Pomimo negatywnego stanowiska organizacji związkowej reprezentującej powódkę, pracodawca w dniu 2 stycznia 2013 roku doręczył powódce oświadczenie o rozwiązaniu umowy o pracę bez zachowania okresu wypowiedzenia, w którym powołano się na ciężkie naruszenie przez powódkę podstawowych obowiązków pracowniczych, które miało polegać na pobieraniu i nieprawidłowościach w rozliczaniu przez nią zaliczek gotówkowych, w tym na pobieraniu zaliczek doraźnych w sytuacji posiadania przez nią nierozliczonej zaliczki stałej; na przedkładaniu do zatwierdzenia rozliczeń zaliczek gotówkowych pomimo, iż faktury przedkładane na potwierdzenie ich rozliczenia potwierdzały dokonanie zapłaty w innych dniach niż wynikało to z rozliczenia zaliczek. Dodatkowo zarzucono powódce, że w przypadkach wyszczególnionych w informacji z kontroli zakup rozliczany zaliczką przekraczał wysokością pobraną zaliczkę, rozliczenia nie zawierały wszystkich faktur zakupowych zrealizowanych do tego momentu oraz pobrane zaliczki były rozliczane nieterminowo. Powyższe skutkowało niemożnością ustalenia rzeczywistych obrotów gotówką dokonywanych przez powódkę (rozwiązanie umowy o pracę bez zachowania okresu wypowiedzenia – k. 5 – 6 i k. 76 część B a/o, zeznania prezesa zarządu G. G. – k. 337 verte – 339).

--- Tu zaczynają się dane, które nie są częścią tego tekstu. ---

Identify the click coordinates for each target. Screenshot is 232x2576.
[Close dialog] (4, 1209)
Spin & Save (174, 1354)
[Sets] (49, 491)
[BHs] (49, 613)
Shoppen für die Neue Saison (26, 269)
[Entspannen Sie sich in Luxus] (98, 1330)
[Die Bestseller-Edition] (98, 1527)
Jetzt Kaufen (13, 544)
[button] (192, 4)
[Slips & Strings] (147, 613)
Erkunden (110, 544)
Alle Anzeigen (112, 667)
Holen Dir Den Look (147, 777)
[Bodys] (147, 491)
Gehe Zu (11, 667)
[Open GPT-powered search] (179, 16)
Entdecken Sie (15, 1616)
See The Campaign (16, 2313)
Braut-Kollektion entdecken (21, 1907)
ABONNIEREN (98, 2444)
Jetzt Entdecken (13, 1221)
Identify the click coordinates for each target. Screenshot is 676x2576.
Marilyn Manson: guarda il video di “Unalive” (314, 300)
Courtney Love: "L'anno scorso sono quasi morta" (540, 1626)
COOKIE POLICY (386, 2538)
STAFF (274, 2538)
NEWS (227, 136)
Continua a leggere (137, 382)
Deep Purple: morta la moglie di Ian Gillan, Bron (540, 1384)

Powódka w dacie rozwiązania z nią umowy o pracę korzystała z ochrony przed wypowiedzeniem wynikającej z art. 39 k.p. (okoliczność bezsporna). Informacja z kontroli została jej przedstawiona dopiero po złożeniu oświadczenia o rozwiązaniu umowy o pracę (zeznania powódki – k. 336 verte – 337, zeznania prezesa zarządu G. G. – k. 337 verte - 339).

W tym samym czasie, kiedy nastąpiło rozwiązanie umowy o pracę z powódką, pozwany rozwiązał także umowę o pracę z J. O. – Kierownikiem Administracyjnym, któremu częściowo postawiono zarzuty zbliżone do zarzutów zawartych w oświadczeniu złożonym M. P. (zeznania świadka J. O. – k. 214 verte – 215).

Na stanowisko Kierownika Administracyjnego został zatrudniony T. S.(zeznania świadka (...)– k. 334 verte – 335).

Dyrektor finansowy zarządzeniem wydanym już po 2 stycznia 2013r. uregulował kwestie dotyczące pobierania i rozliczania zaliczek, które zasadniczo nie różnią się od tego, co obowiązywało w okresie zatrudnienia powódki (zeznania świadka T. S.– k. 334 verte – 335).

Powyższy stan faktyczny Sąd ustalił na podstawie powołanych dowodów z dokumentów oraz w oparciu o zeznania świadków J. M., J. O., T. S., P. M. i stron – powódki M. P. oraz prezesa zarządu G. G..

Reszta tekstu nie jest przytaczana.